At the time my husband, Bryan, was working away from home in Bunbury, south of Perth, and most evenings I would just rest on the sofa and hope the pain would go away. If I tried to do a simple task like washing up, my whole shoulder would seize up and I’d have to stand stock still until the intense pain abated. But as it got worse, so I started getting severe migraines. I’d wake up around 2am with a violent pain starting at the back of my head, working towards the front at the back of my forehead, and for all the world like it was a brass band pounding around at full volume. I’d take headache pills which got stronger and stronger in order to cope. If I was lucky the headache might fade a bit and I could get to work and cope okay. If I was unlucky, I’d wake up vomiting and it was like a vicious cycle – vomiting exacerbated the headache which me throw up more which intensified the headache, and so on.
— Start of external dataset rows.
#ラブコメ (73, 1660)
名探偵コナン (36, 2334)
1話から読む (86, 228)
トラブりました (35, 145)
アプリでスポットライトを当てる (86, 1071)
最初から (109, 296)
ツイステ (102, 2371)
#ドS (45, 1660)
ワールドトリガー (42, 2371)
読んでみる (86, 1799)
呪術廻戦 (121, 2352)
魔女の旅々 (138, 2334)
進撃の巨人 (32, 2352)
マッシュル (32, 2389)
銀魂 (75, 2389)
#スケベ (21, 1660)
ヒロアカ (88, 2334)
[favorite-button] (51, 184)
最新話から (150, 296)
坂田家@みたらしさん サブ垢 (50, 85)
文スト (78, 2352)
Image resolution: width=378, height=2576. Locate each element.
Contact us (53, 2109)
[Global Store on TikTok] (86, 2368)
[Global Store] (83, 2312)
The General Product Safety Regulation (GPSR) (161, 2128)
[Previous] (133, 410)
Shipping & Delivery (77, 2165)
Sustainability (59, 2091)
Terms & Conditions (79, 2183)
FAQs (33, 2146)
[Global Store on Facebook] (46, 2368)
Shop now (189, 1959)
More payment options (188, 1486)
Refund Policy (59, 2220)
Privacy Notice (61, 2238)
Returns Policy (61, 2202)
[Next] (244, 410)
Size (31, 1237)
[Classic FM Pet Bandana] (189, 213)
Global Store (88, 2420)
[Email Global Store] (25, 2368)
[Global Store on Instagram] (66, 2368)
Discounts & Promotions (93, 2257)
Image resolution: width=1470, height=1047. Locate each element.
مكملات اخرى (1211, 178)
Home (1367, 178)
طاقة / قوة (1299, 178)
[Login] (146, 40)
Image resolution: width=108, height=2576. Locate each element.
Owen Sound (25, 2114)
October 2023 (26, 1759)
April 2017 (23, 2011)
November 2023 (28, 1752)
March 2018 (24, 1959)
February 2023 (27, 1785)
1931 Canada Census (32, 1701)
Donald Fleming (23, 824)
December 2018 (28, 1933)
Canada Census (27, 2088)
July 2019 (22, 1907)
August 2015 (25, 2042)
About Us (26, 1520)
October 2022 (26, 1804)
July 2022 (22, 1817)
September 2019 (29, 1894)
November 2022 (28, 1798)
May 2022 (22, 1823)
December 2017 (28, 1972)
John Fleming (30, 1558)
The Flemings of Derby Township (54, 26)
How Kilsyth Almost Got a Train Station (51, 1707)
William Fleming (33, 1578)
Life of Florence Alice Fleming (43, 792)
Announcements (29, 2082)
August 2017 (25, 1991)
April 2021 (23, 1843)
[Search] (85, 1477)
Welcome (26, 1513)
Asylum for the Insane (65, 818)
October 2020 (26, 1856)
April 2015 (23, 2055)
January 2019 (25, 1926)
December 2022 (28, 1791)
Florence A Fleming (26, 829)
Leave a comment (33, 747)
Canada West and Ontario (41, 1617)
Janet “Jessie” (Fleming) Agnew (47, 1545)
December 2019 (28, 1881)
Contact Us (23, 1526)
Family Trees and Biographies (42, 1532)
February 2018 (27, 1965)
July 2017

I had, of course, read all the literature about repetitive strain injury but tried to ignore the fact that it seemed to be happening to me. That was, until one day and I got into the office with my head pounding from another headache and I just sat there crying my eyes out. The union secretary came into the office, took one look at me, and thankfully for me, took charge. I wasn’t capable of thinking straight or taking action of any kind. She made an appointment for me at her doctor’s, got me in early and off I went to see a doctor who not only was incredibly kind, but also very helpful in supporting me through what felt like a nightmare.

She arranged physiotherapy for me but as this was  something new on the medical scene, no-one quite knew how to deal with it. By rights – I found out later – I should have seen a rheumatologist, but I was sent to see an orthopaedic surgeon who was a butcher. He wrenched my head back and forward and side to side with the result that the pain got even worse. He told me he could operate and cut a nerve which might help. That sounded very dodgy to me and even more so when I saw a programme on the ABC about a pain centre in Adelaide dealing with patients, many of whom had had the type of operation the orthopaedic surgeon wanted to carry out on me.  And as any small step forward I’d made with physiotherapy was wiped out by his lousy treatment and I ended up worse than when I’d first started treatment, I declined surgery.

I clearly remember sitting in my doctor’s surgery, tanked to the gills with anti-inflammatory medication and a soft collar around my neck. I hardly dared to move because the pain would flare up and feel like a knife being driven into my shoulder. My left arm felt as if rats were gnawing it inside. My doctor asked: “Are you feeling any better?” And I had to say no. She looked at me and said somewhat reluctantly; “Well, I don’t think there’s anything more we can do for you.”

Which is a bit depressing, folks. I’d always been on the go, active, restless, eager to get on to my next project. And suddenly I was sitting on a sofa all day, frightened to move, terrified about what the future held for me and very lonely because Bryan was still working down south during the week and home only on the weekends. I knew an older lady who said very kindly (but not very helpfully, to be truthful): “You young folk always think that life is a straight line that you can set out in front of you without any deviations. Life isn’t like that. All sorts of side paths, obstacles and cul-de-sacs happen. It’s life.”

But in a nice little piece of synchronicity (although I’d never heard of synchronicity at the time), I happened to see an advertisement for a reflexology course at the local community centre. I will be very honest and say that the first time I’d ever heard of reflexology was when a friend said she was going to get a treatment with this alternative therapy. I asked them what it was as I’d never heard of it before, and was quite revolted when they told me it involved foot massage. Errr, yuk, fancy getting your smelly old feet massaged! But, as the old saying goes, never say never.